Recorded data
****************
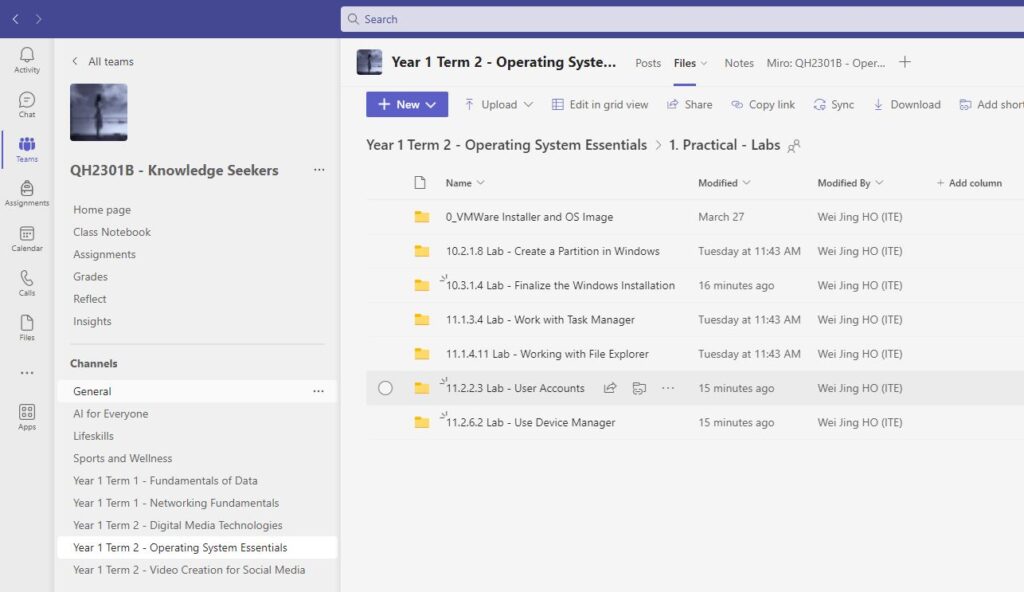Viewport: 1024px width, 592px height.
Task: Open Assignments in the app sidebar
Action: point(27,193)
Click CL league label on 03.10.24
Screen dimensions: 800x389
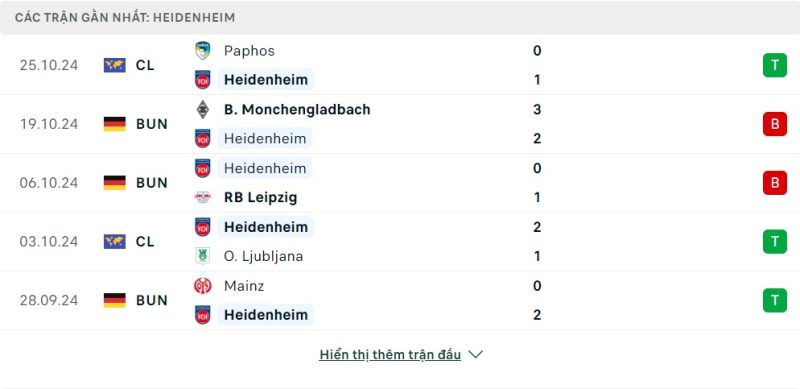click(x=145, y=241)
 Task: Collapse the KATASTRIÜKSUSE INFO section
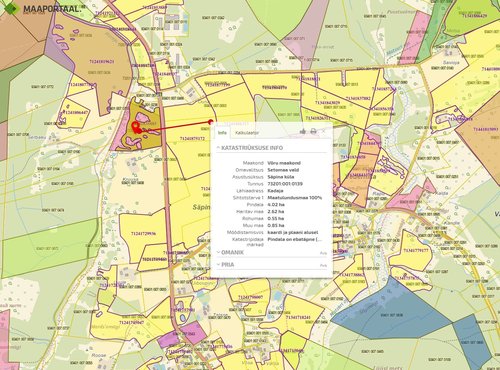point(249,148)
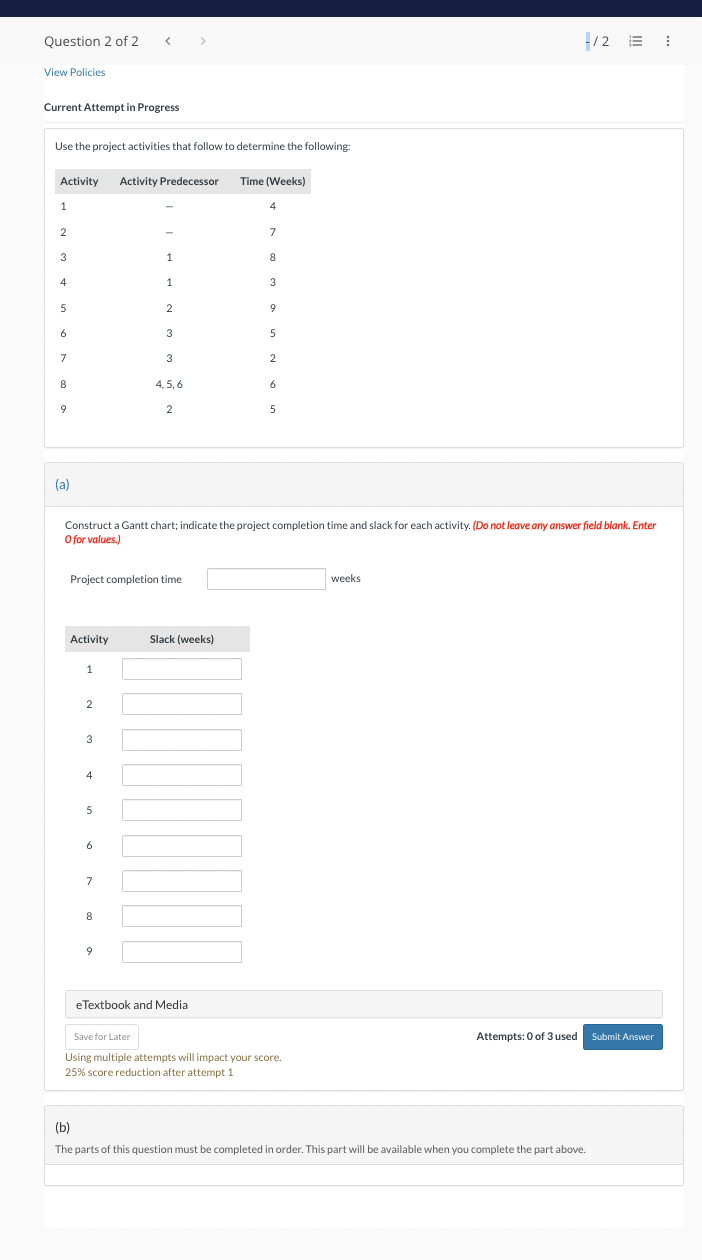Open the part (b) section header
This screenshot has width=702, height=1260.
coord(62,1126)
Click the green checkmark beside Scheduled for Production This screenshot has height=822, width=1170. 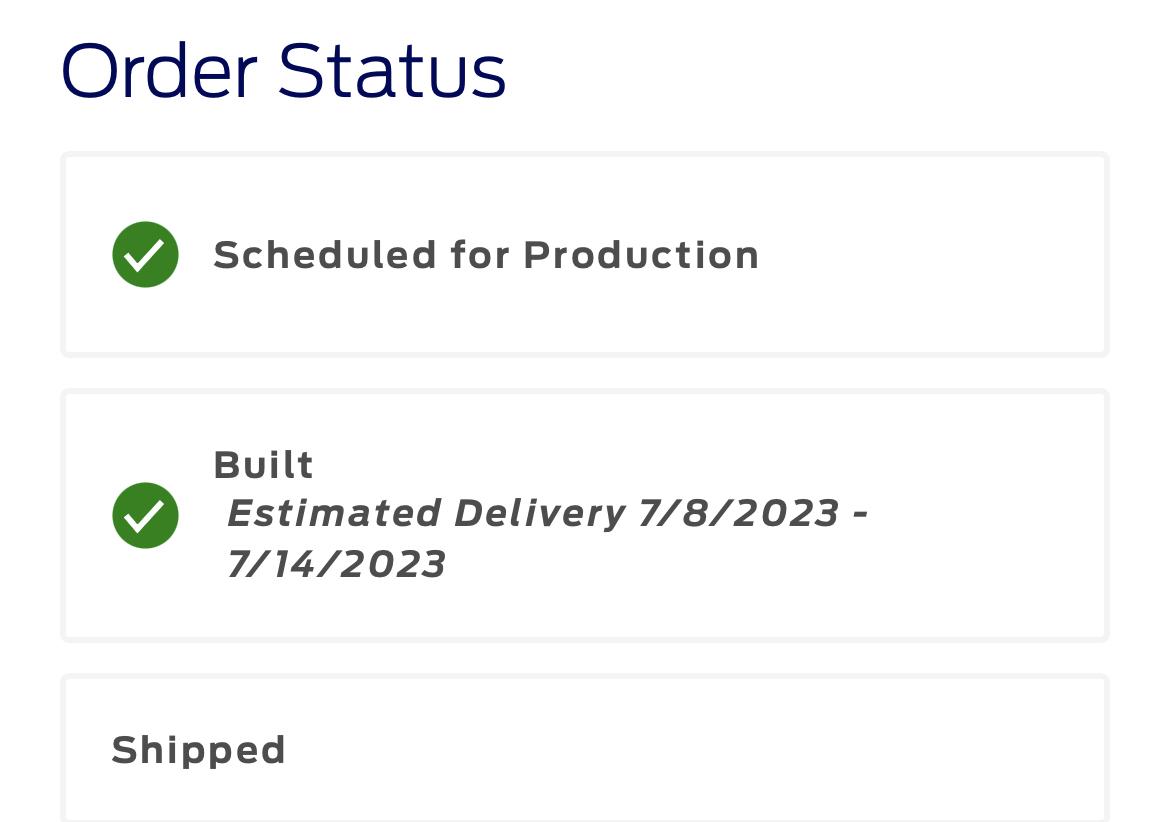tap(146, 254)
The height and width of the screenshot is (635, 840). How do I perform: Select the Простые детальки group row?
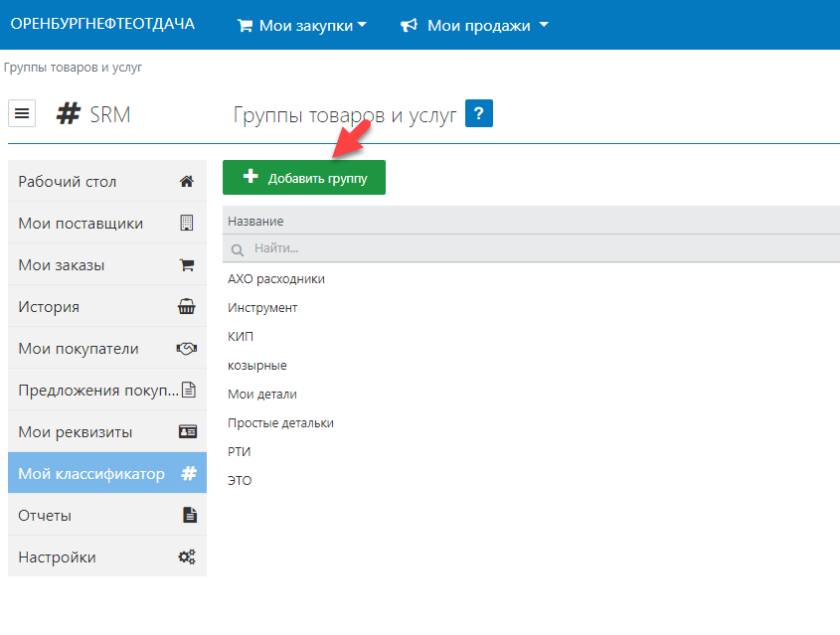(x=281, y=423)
****************
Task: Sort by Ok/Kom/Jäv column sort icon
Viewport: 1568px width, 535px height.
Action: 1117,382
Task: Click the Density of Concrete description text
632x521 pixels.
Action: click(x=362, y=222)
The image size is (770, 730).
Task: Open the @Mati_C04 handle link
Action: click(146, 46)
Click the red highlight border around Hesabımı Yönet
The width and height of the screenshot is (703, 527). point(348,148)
****************
- [Exercise]
Output, from the data above, the lines from the line with "Task: Sort by Ok/Kom/Jäv column sort icon" to the line with "Task: Click the" exactly as they stand, both ends included and nothing else.

- [Expected answer]
Task: Sort by Ok/Kom/Jäv column sort icon
Viewport: 1568px width, 535px height.
Action: 1117,382
Task: Click the Density of Concrete description text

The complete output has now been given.